In order to comply with the 10% minimum free float rules, the unitholders of the previous 11 perpetual bonds will unload 10% of units on the secondary market within 90 business days of the direct listing.
“For listing, bonds must first be subscribed,” said the president of BSEC.
Pleas of investment bankers to the BSEC
The BSEC has asked banks to set aside 20% provisions on bonds issued so that the provision can be used to pay future interest in any unforeseen situation and Ershad Hossain said the discouraging factor should be removed.
In a recent letter to BSEC, his company asked the capital market regulator to allow banks and financial institutions to underwrite the gigantic bonds, as traditionally licensed underwriters with a smaller financial base feel the risk of non-underwriting. bond units while the market is still loving debt securities.
A subscriber absorbs the unsubscribed portion of any issue of securities.
The letter also asked the BSEC to extend the 10% unit unload time after the orderly direct listing of the 11 perpetual bonds, as the market may not be ready to absorb the supplies within the stipulated period of 90 trading days.
Beximco Limited’s Sukuk worth 3,000 Tk crore is not attracting enough investors as most are busy with the rising stock market, a frustrating development for those interested in seeing a vibrant bond market here at Bangladesh.
“Listing fees for bonds on local stock exchanges are the highest in the region and we have asked the Dhaka Stock Exchange (DSE) to rationalize them for corporate bonds,” said Ershad Hossain.
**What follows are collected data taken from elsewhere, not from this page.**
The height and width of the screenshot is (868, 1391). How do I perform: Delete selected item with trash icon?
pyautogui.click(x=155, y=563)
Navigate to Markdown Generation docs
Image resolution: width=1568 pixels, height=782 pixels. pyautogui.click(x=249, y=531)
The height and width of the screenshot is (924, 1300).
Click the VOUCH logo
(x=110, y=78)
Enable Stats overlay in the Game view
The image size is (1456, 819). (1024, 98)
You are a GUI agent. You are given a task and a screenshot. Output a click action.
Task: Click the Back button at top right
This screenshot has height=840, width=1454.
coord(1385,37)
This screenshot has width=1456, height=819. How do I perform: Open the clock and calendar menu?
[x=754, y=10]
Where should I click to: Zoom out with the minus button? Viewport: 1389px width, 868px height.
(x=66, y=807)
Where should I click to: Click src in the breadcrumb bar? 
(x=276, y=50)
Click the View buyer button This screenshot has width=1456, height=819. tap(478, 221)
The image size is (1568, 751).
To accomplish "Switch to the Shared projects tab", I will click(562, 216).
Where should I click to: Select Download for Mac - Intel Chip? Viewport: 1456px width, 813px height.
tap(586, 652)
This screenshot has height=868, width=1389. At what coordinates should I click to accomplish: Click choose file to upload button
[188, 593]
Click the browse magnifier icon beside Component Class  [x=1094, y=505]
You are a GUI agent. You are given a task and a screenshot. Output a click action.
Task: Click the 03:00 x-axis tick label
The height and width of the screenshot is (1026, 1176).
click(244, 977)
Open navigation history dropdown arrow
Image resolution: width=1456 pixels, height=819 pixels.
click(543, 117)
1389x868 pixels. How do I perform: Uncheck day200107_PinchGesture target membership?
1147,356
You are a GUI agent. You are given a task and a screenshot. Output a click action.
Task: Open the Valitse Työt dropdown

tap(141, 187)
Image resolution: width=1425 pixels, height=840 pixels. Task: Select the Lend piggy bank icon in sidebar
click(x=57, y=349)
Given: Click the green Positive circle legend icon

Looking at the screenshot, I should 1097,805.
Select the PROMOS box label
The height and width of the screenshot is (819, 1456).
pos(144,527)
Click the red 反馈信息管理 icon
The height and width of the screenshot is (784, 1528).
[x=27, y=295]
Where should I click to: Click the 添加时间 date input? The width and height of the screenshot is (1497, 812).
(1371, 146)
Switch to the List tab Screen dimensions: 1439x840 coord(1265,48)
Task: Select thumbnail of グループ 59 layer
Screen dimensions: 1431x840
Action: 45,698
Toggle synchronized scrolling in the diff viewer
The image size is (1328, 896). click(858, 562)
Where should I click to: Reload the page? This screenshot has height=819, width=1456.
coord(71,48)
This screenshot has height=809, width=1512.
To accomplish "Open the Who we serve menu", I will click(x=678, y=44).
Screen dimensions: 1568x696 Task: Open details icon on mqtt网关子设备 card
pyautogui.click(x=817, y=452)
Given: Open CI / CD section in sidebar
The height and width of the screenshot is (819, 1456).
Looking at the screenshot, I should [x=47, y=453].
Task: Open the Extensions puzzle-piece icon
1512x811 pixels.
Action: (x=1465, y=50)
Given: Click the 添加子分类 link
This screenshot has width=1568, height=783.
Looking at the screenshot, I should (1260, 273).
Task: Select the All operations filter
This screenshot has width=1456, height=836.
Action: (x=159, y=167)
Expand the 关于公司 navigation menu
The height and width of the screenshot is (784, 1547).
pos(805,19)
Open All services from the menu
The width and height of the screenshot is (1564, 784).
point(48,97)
Last year, the DSE waived listing fees for treasury bills in an attempt to start trading in government securities, but the movement is still faltering.
BSEC recently approved perpetual bonds Tk500 crore of Al Arafah Islami Bank and Tk800 crore of Islami Bank Bangladesh Limited on the condition of 90% private placement and 10% in the public offering and Prime Bank Investment Ltd works as as principal arranger for both bonds.
Perpetual bonds have no term and cannot be transferred by investors until the issuer recalls them for specific reasons with regulatory approval after a rational period like a decade.
Banks have also been given options to convert their perpetual bonds into stocks to meet capital or Tier I capital requirements and until the bonds help them build their additional Tier I capital.